**Problem statement:**
Answer these questions about the post on .NET Framework 1.1 language packs below:
1. Which version of Internet Explorer is required for all installations of the .NET Framework?
2. Why is there no English language pack for version 1.1?
3. On which two operating systems must the system code page and font support the language pack being installed?

**Extract:**
** START **

# Microsoft .NET Framework Version 1.1 Language Pack: Apr 23



## eddie5659 (Mar 19, 2001)

Hiya

.NET Framework language packs contain translated text, such as error messages, for languages other than English. Installation of a language pack is not required to run .NET Framework applications on a non-English operating system; however, it is recommended. Multiple language packs, each for a different language, can be installed on a single computer.

Note: An English .NET Framework version 1.1 language pack is not available as all text is in English by default. To download a specific language pack, select the target language from the drop-down on the right.

System Requirements
Supported Operating Systems: Windows 2000, Windows Server 2003, Windows XP

Important: Make sure you have the latest service pack and critical updates for the version of Windows that you are running. To find recent security updates for you, visit Windows Update.

You must be running Microsoft Internet Explorer 5.01 or later for all installations of the .NET Framework

You must also install the Microsoft .NET Framework Redistributable 1.1. Please see the Microsoft .NET Framework Web site for more information on the .NET Framework Redistributable 1.1.

Note: When installing a .NET Framework language pack on a computer running the Windows 98 or Windows Me operating system, the system code page and font must support the language pack being installed. There are several options: 
Install the same language pack as the language of Windows. For example, install the Japanese Language Pack on the Japanese version of Windows 98. 
Install a localized version of the language pack on a localized version of Windows, in which the system code page is the same for both languages. For example, install the French Language Pack on the German version of Windows98. 
Install the .NET Framework version 1.1 on any localized version of Windows. If the system code page and font do not support the language of the .NET Framework language pack being installed, dialogs will not display correctly. For example, when installing the Japanese Language Pack on the English version of Windows 98, setup dialogs will not display text correctly. 
This limitation applies only to Windows 98 and Windows Me systems. You can install any .NET Framework language pack on any language version of Windows 2000, Windows NT 4.0, Windows XP, or the Windows Server 2003 family.

http://www.microsoft.com/downloads/...2e-61ed-43f4-8d2a-ccb2bab7b8eb&DisplayLang=en

Regards

eddie


----------

** END **

**Source excerpt:**
** START **

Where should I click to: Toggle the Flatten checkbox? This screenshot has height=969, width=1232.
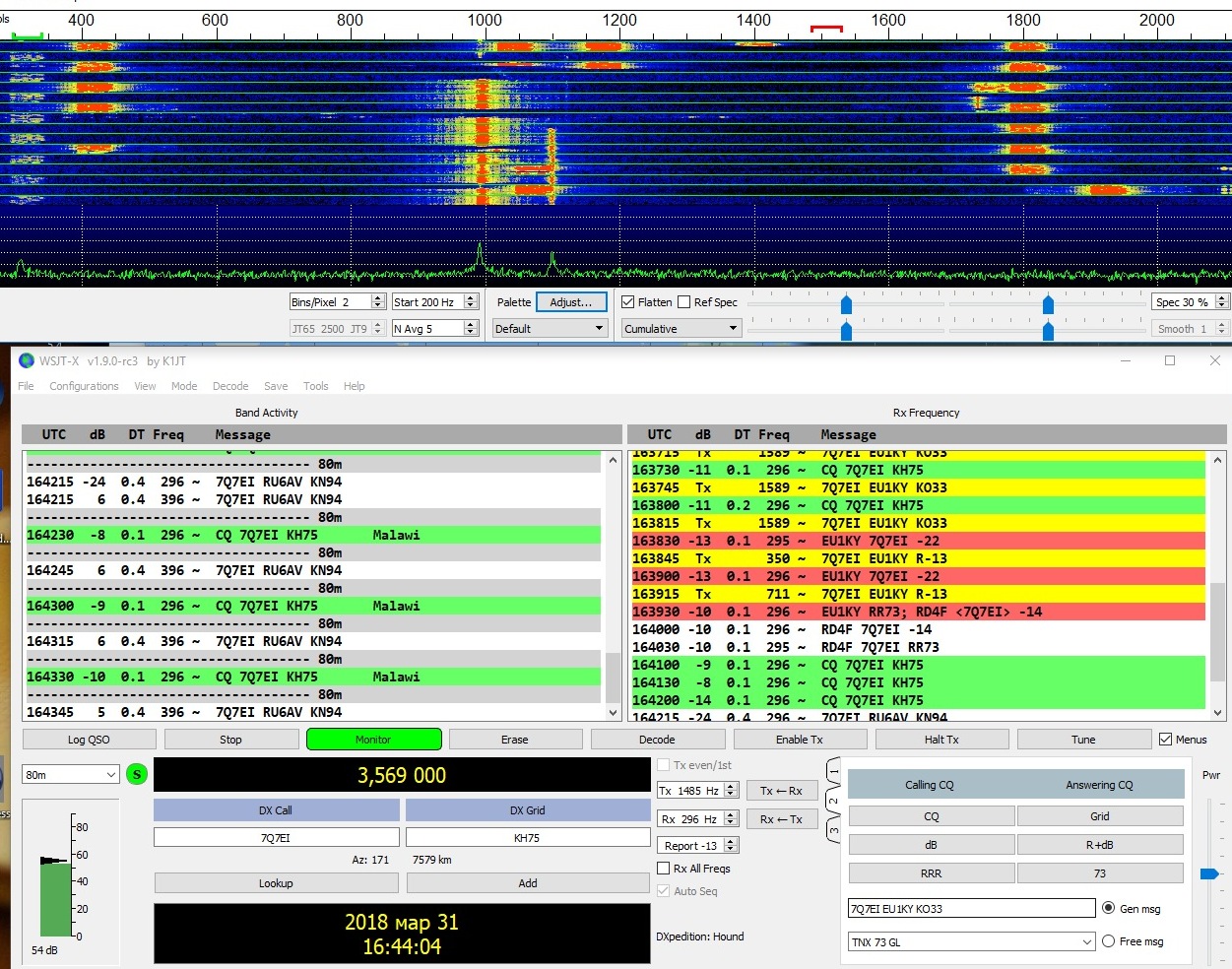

** END **

**Written response:**
1. Microsoft Internet Explorer 5.01 or later.
2. All text is in English by default.
3. Windows 98 and Windows Me.